Because FeLV can cause crypt necrosis in some cats, distinguishing it from FPV depends on examination of the lymphoid and hematopoietic tissues. In early FPV, lymphocytolysis is characteristic in lymphoid organs such as the thymus, lymph nodes, and Peyers patches; by 7-8 days post-infection, regenerative lymphoid hyperplasia may instead be found. Similarly, early bone marrow lesions include marked depletion of all cell line precursors; this results first in neutropenia, because of the relatively short circulating half-life of neutrophils, followed next by lymphopenia, then finally thrombocytopenia. Bone marrow changes later progress to marked stem cell hyperplasia. In FeLV, by contrast, lymphoid hyperplasia, rather than lymphocytolysis, is typical of early disease. Additionally, enteric FeLV is characterized by associated mononuclear cell inflammation in the mucosa, whereas the enteric lesions of FPV infection contain a paucity of inflammatory cells. Antemortem hematology may also be helpful in distinguishing FPV from FeLV; the former elicits panleukopenia, as suggested by its name and as described above, while the latter results in a nonregenerative anemia. Finally, the detection of viral antigen by immunohistochemistry, as employed in this case, is also useful for distinguishing enteric FeLV from FPV.(1)

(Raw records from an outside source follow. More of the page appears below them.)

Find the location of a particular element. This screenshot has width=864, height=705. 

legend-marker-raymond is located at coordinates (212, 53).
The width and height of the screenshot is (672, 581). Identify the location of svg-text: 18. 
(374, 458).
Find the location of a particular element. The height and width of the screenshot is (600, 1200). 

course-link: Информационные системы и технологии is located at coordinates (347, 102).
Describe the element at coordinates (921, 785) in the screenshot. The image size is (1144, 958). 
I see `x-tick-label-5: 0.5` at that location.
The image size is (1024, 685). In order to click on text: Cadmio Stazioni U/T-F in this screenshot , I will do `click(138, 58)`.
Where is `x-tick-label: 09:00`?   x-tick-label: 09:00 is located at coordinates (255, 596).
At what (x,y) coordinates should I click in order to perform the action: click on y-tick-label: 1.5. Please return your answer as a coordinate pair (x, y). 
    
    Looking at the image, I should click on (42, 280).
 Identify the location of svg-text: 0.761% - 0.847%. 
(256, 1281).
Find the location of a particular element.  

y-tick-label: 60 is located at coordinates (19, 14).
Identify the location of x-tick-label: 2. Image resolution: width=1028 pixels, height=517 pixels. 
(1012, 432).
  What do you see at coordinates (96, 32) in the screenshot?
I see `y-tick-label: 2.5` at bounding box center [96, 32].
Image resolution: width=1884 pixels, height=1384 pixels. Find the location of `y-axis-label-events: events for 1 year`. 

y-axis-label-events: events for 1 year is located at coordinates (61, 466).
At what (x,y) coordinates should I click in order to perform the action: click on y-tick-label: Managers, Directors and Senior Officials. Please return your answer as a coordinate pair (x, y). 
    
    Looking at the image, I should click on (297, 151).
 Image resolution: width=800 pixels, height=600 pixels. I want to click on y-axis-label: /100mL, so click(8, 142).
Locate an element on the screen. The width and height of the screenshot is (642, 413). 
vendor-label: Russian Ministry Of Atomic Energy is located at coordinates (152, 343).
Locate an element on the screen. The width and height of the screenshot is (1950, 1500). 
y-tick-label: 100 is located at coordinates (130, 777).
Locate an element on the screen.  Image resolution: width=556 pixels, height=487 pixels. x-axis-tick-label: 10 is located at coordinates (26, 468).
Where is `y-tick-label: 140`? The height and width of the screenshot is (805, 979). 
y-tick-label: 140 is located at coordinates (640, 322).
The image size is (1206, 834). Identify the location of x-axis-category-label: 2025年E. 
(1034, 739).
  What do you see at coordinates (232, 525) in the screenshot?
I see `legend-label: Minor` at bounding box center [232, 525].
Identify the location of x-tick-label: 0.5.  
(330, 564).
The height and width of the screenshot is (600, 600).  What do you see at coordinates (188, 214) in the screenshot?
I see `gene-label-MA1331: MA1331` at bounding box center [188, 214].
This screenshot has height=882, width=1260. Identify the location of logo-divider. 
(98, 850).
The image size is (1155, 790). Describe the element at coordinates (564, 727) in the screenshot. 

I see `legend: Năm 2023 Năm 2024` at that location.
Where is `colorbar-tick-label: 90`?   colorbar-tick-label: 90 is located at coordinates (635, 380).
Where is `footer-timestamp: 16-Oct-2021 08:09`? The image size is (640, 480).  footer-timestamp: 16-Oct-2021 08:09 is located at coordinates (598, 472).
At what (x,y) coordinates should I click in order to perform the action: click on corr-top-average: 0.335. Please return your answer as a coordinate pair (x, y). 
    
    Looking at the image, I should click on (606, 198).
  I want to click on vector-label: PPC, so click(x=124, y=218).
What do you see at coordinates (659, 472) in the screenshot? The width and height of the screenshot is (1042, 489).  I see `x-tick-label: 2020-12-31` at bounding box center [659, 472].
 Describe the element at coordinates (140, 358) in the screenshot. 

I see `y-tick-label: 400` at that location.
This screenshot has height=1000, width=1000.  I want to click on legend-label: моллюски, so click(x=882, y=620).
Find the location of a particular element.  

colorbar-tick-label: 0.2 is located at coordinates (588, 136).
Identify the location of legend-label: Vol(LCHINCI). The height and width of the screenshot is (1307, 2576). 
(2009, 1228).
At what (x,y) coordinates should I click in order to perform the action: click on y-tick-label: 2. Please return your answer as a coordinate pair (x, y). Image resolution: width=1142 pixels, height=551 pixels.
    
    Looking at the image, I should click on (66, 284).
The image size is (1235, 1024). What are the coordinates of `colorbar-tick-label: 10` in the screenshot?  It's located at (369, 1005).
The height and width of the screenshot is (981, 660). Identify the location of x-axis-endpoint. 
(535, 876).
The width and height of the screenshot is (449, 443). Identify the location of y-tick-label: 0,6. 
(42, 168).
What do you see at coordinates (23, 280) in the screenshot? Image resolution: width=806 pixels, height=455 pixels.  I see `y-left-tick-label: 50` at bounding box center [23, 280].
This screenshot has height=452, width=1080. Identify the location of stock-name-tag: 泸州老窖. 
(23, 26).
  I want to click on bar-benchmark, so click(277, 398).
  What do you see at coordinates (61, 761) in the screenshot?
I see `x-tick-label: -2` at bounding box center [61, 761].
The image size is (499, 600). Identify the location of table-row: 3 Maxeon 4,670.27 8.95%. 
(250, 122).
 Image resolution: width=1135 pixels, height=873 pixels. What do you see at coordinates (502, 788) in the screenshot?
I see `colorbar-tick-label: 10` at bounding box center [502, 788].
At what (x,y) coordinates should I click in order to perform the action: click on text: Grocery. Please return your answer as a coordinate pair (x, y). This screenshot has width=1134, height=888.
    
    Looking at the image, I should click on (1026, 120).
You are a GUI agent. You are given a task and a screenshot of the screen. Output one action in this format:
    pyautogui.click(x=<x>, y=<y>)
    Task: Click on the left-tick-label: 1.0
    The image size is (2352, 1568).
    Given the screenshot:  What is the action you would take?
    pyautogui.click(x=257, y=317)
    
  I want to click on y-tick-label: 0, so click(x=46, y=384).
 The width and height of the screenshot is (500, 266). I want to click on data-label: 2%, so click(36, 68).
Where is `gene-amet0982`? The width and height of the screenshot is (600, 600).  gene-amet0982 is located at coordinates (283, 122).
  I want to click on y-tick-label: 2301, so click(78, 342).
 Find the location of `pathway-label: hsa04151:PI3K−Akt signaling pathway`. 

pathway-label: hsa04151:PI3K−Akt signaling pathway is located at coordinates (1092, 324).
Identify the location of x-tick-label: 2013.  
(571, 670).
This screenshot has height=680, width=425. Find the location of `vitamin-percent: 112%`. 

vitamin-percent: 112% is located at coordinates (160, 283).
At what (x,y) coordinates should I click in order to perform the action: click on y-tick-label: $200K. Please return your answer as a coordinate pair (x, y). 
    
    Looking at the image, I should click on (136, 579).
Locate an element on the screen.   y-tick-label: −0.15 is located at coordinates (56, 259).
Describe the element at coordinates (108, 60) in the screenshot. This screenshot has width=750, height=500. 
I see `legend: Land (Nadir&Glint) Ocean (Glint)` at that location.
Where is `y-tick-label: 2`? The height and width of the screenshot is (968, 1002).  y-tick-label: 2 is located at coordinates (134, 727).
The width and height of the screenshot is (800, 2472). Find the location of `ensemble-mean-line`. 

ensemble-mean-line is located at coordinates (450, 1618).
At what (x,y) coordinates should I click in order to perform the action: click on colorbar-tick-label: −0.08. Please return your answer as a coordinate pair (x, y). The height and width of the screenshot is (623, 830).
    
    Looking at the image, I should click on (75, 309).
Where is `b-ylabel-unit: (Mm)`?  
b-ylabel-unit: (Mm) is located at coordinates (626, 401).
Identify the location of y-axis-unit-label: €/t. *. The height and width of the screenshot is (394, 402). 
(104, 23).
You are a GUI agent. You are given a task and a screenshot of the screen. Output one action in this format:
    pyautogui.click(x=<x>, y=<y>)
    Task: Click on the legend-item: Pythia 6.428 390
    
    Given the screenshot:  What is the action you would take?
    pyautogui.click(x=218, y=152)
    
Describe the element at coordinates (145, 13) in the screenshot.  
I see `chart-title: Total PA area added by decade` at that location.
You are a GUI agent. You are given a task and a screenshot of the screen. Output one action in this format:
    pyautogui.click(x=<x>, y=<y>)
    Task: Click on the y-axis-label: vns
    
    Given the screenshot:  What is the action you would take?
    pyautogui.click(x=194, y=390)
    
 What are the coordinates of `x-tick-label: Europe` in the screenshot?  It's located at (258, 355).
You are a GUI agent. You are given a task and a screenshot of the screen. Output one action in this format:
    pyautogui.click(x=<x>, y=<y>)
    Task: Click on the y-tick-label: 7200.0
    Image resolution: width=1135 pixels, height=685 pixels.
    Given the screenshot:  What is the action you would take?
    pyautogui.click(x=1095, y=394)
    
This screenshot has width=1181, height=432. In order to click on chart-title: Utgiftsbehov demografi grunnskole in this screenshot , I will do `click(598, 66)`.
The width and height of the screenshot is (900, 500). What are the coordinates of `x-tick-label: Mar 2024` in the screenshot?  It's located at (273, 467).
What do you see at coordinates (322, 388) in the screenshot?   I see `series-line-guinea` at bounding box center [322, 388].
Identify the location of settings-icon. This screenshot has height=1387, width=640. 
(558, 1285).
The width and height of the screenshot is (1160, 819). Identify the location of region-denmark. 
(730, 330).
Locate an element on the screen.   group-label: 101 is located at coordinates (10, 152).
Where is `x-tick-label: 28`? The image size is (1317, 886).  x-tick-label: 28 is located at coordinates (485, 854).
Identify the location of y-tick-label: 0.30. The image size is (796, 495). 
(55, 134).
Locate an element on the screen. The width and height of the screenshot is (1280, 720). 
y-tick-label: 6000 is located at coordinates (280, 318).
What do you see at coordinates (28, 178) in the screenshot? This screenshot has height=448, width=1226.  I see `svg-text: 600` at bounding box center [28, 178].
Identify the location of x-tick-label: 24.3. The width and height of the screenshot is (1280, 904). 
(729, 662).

Conference participants briefly reviewed several other parvoviruses of importance in veterinary medicine, including canine parvovirus (CPV)-2; canine minute virus (CPV-1); mink enteritis virus; Aleutian mink disease virus; bovine parvovirus; porcine parvovirus; and the parvoviruses of rats, mice, and Syrian hamsters. Receptor binding to the transferrin receptor TfR determines the host ranges of FPV and CPV infection.(1)
In most domestic animal species, with the possible exception of placentitis and abortion in sheep and goats, infection with Toxoplasma gondii only rarely causes overt disease. In immunocompetent hosts, cell-mediated immunity, dominated by a TH1 response, is sufficient to maintain the organism as quiescent tissue cysts, which are nonpathogenic. Systemic toxoplasmosis is generally only seen in neonates or immunocompromised hosts, such as the cat in this case. Specifically, decreased levels of interferon-γ, and resultant impaired ability to activate macrophages, are associated with increased susceptibility to systemic disease.(1) During the conference, the moderator drew parallels between this case and canine toxoplasmosis secondary to canine distemper virus infection. For another example of toxoplasmosis and more detailed review of the entity, readers are referred to WSC 2008-2009, Conference 1, case I.